GOAL:
Rewrite the material starting at the line that contains "Viewport: 875px width, 497px" and ending at the end of the material, changing "A tier" to "S tier" and leaving everything else unchanged; omit the pictures from your answer.

◆ ◆ ◆ ◆

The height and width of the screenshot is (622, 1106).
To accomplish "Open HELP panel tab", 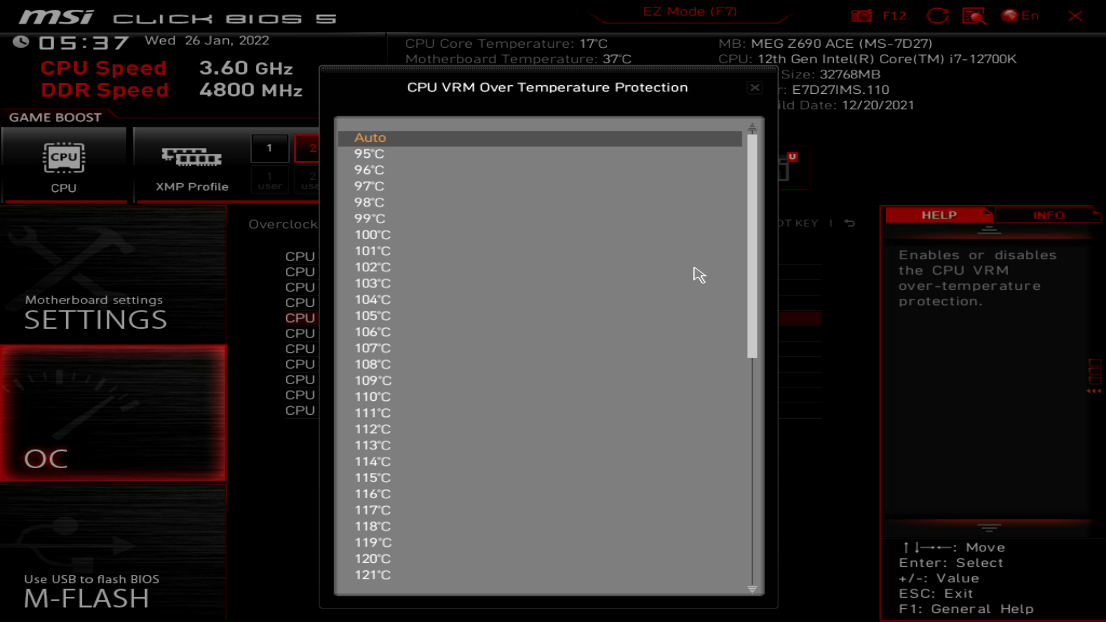I will [x=939, y=215].
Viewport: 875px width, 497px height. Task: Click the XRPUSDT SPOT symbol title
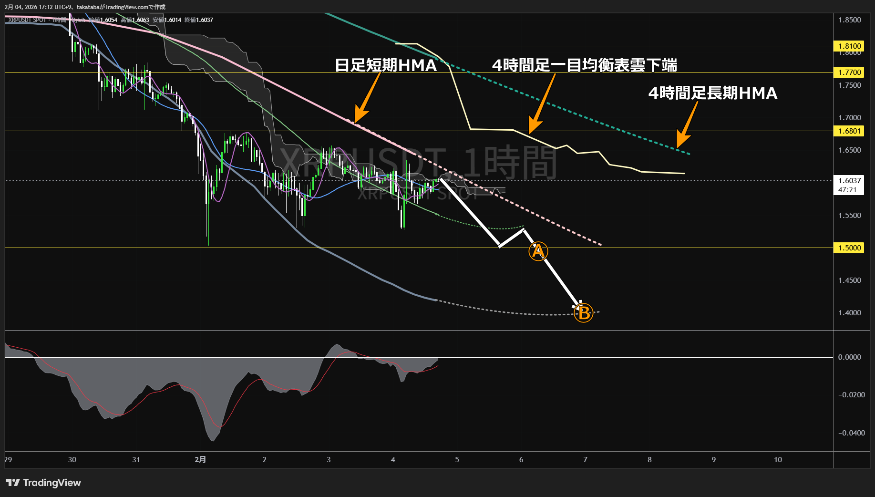tap(27, 20)
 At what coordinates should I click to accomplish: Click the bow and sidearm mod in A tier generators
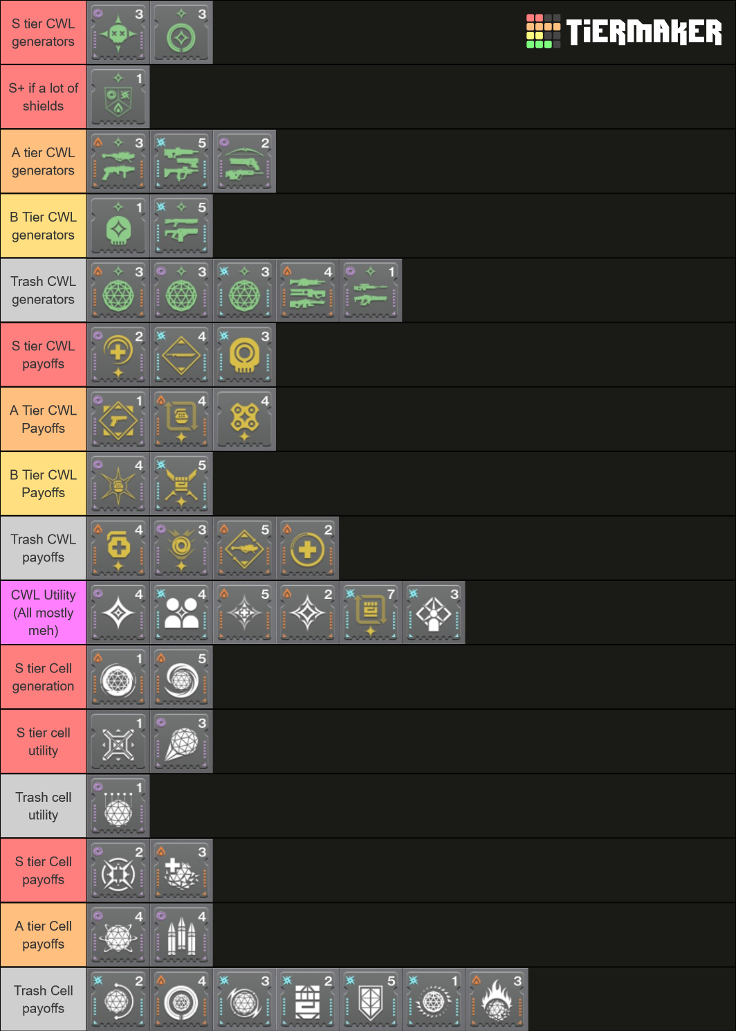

◆ ◆ ◆ ◆

COMPLETE ANSWER:
Viewport: 875px width, 497px height. Task: Click the XRPUSDT SPOT symbol title
tap(27, 20)
 At what coordinates should I click to accomplish: Click the bow and sidearm mod in S tier generators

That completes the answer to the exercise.